No mês de abril de 2013 assinalamos a passagem de século e meio sobre a chegada do caminho-de-ferro a Ponte de Sor, em particular, a inauguração da secção da Linha do Leste entre Abrantes e Crato, que ocorreu no dia 4 de maio de 1863 (ver Doc. 3). Em Portugal, os trabalhos de assentamento do caminho-de-ferro começaram dez anos antes, em 1853, tendo a obra sido adjudicada pelo Estado à Companhia Central Peninsular de Caminhos de Ferro. Um dos principais objetivos deste empreendimento era ligar Lisboa à fronteira espanhola, ou seja, estabelecer comunicações rápidas entre Portugal e o estrangeiro. O primeiro troço de linha férrea, entre Lisboa e o Carregado, foi solenemente inaugurado em 1856. Os atrasos registados na construção deveram-se à instabilidade dos construtores, tendo-se rescindido o contrato com a Companhia Peninsular em 1857; em 1859, assinou-se um outro com D. José Salamanca e aprovaram-se os estatutos da Companhia Real dos Caminhos-de-ferro Portugueses; os trabalhos tomaram então carácter definitivo e acelerado. Em 24 de Novembro de 1863 ficou concluída a Linha do Leste (extensão de 272 quilómetros), considerada, a par da Linha do Norte (ligação Lisboa-Porto, terminada em 1864), o marco mais importante do lançamento da rede ferroviária nacional.

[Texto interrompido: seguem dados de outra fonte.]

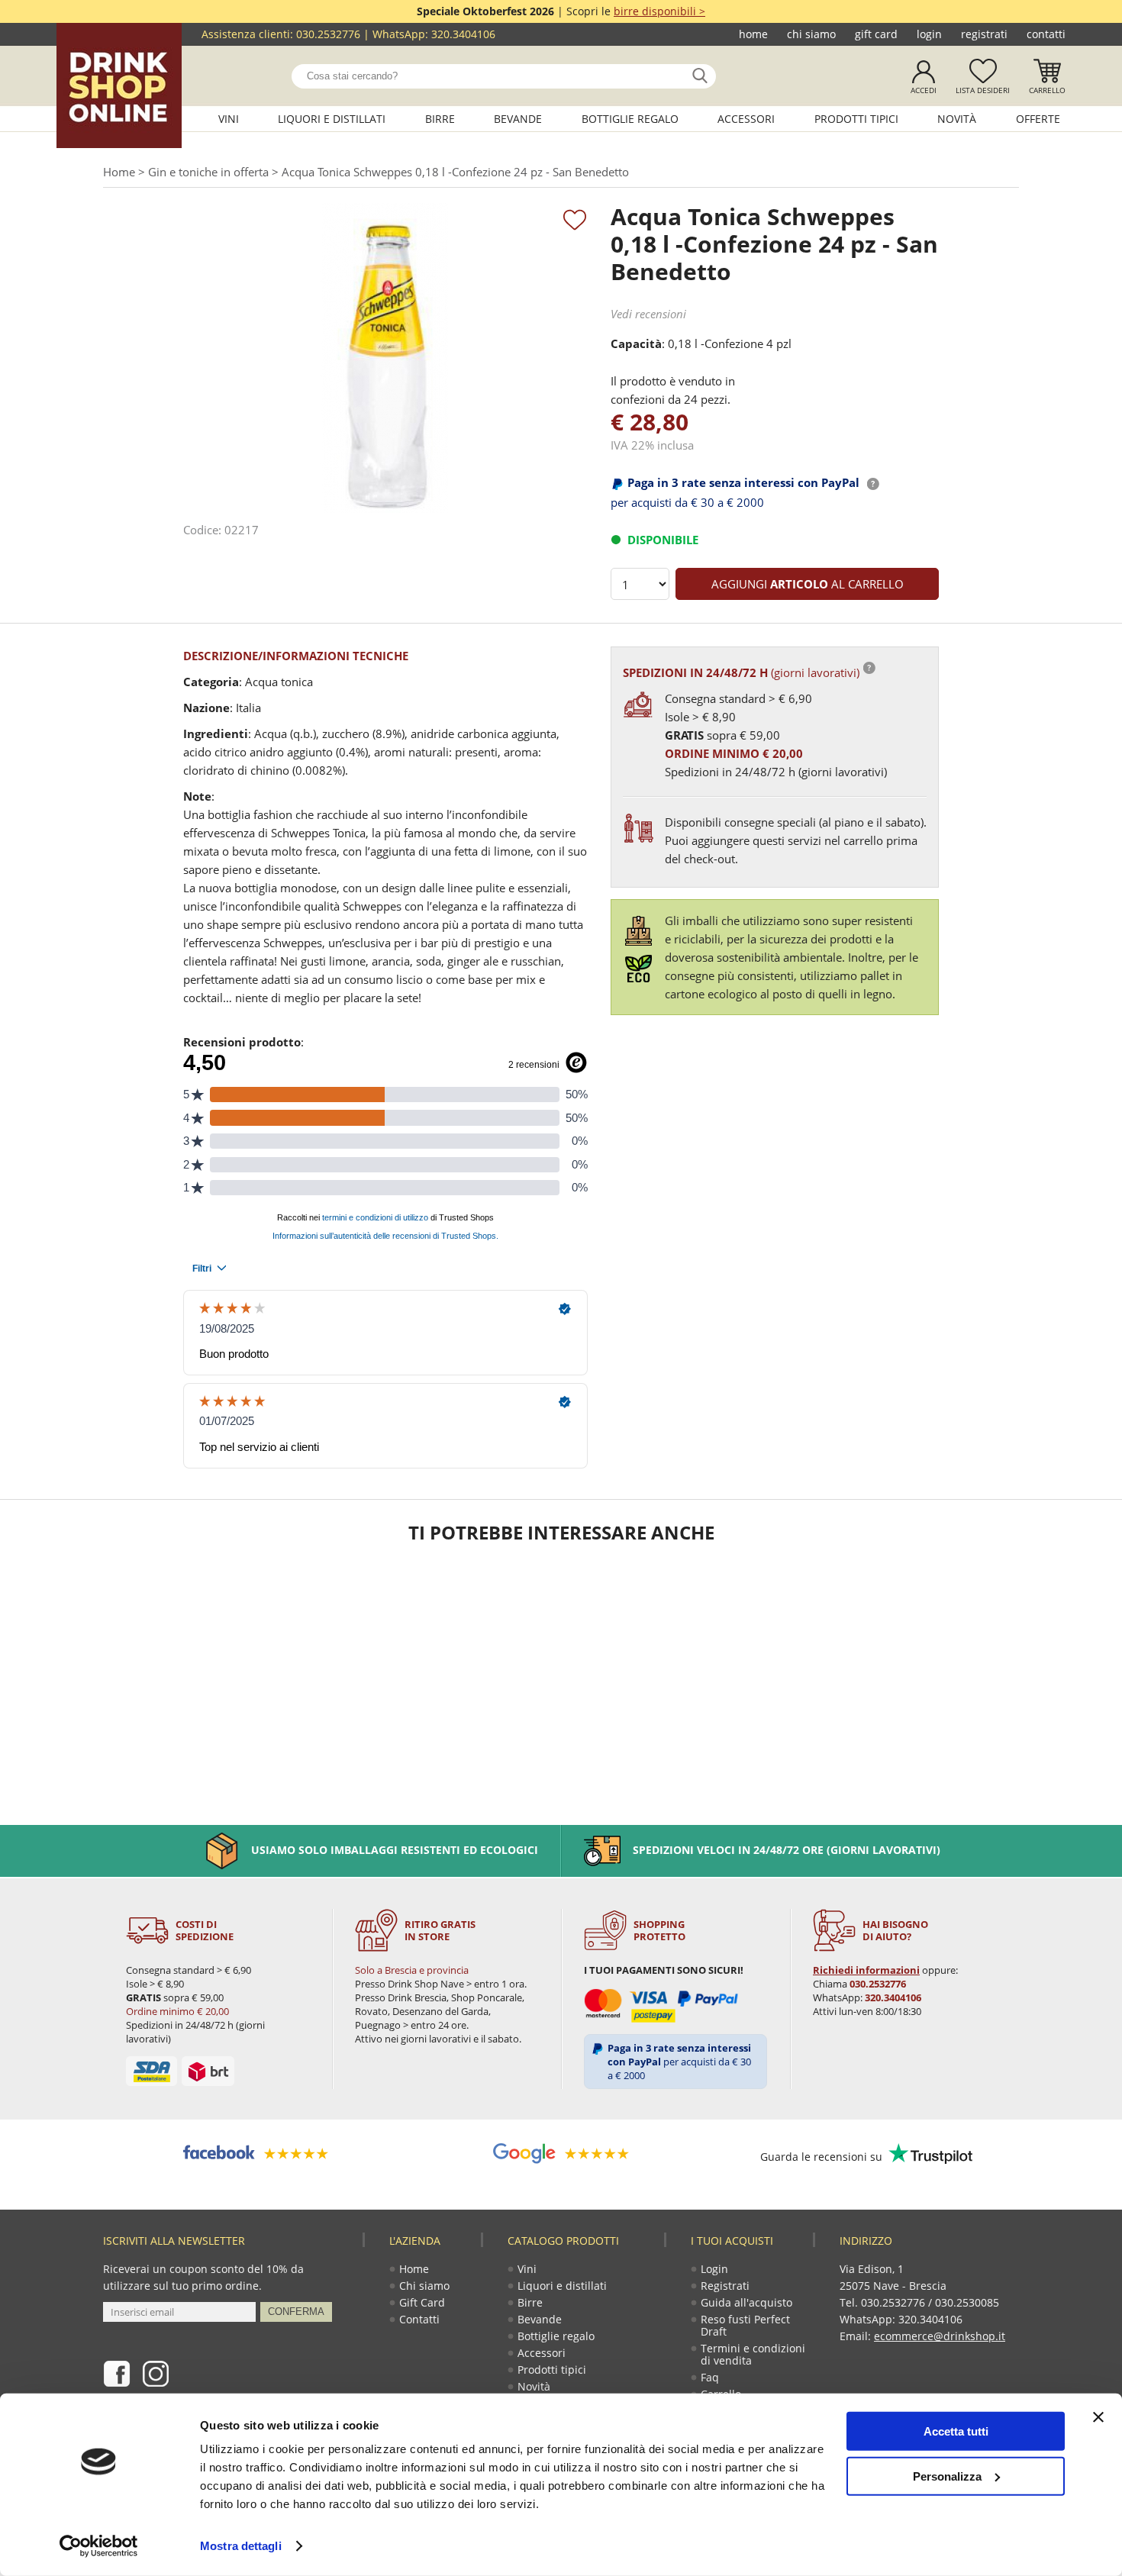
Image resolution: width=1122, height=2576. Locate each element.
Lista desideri (983, 90)
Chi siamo (811, 34)
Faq (710, 2377)
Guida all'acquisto (746, 2302)
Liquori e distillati (331, 118)
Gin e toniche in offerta (208, 171)
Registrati (984, 34)
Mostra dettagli (241, 2545)
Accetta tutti (956, 2431)
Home (753, 34)
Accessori (746, 118)
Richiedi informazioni (866, 1970)
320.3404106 (463, 34)
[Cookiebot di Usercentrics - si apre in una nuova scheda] (99, 2546)
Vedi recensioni (648, 313)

Em Ponte de Sor, os trabalhos da linha férrea começaram no verão de 1860, como testemunha a ata de uma sessão camarária de Junho desse ano (ver Doc. 1). As obras ficaram marcadas, entre outros aspetos, pela insalubridade da região, sobretudo no verão, sendo os operários vítimas do sezonismo, e por um acidente ocorrido em dezembro de 1861, com a queda de uma ponte sobre a Ribeira de Sor, junto à povoação original de Torre das Vargens (hoje chamada Torre Velha), arrastando consigo um comboio experimental, carregado de material e trabalhadores; quase todos faleceram.
Segundo Primo Pedro da Conceição, naquele princípio de maio de 1863, «o comboio inaugural foi recebido, através do percurso pelos povos da região, com estrepitosas manifestações de alegria.» Saía às 7h00 da manhã de Santa Apolónia e chegava a Ponte do Sor às 2h24 da tarde (ver Doc. 2). Sugerindo o forte impacto do caminho-de-ferro no desenvolvimento local, o mesmo autor afirma que «a estação de Ponte do Sor […] passou imediatamente a servir, tanto em passageiros como em mercadorias, esta vasta região que compreende as vilas de Mora, Cabeção, Montargil, Pavia, Avis e Galveias, que lhe deram um movimento extraordinário.»
Documento 1
1860 junho 24, Ponte de Sor – Ata de sessão da Câmara Municipal de Ponte de Sor, testemunhando o início dos trabalhos da linha férrea nesta zona no verão de 1860. O presidente do Município propunha que se solicitasse às autoridades competentes uma força de quinze a vinte soldados de Cavalaria, para fazer face à grande concorrência de operários que aqueles trabalhos trariam, «com o que pode seguir-se de graves dezastres»; concordando, a Câmara encarregou-o de requerer o que julgasse necessário «em beneficio da boa policcia». AHMPS, Livro de actas das sessões da Câmara 1851-1860, fl. 187.
Documento 2
Portaria de 12 Março 1863 – O rei D. Luís mandava participar ao fiscal da construção das linhas férreas de Leste e Norte que, aproximando-se a abertura à circulação pública da secção da Linha do Leste entre Abrantes e Crato, aprovava o horário do serviço provisório da exploração dessa Linha, entre Lisboa e esta última localidade. Publicado em anexo, o horário inclui as horas de chegada e de partida de cada estação e os preços dos bilhetes. A viagem de Lisboa a Ponte de Sor durava cerca de 7 horas e os bilhetes custavam1.640 réis em 3.ª classe, 2.300 em 2.ª e 2.960 réis em 1.ª. Fonte: Diário de Lisboa: folha official do governo portuguez. N.º 62, 19 Março 1863, p. 796.
Documento 3
1863 abril 29, Ponte de Sor – Ofício dirigido pelo Chefe da Estação de Caminhos-de-Ferro de Ponte de Sor, Domingos Boaventura de Almeida, ao Administrador do Concelho. Comunicava que o início do serviço de exploração da Secção da Via Férrea entre Abrantes e Crato se achava anunciado para o dia 4 de Maio e remetia 6 exemplares da tabela do mesmo serviço para que o Administrador, querendo, os mandasse afixar nos lugares mais públicos do concelho. O destinatário averbou no ofício que se mandaram afixar e se distribuíram os exemplares referidos. AHMPS, Pasta de correspondência recebida «1863 Caminhos de ferro».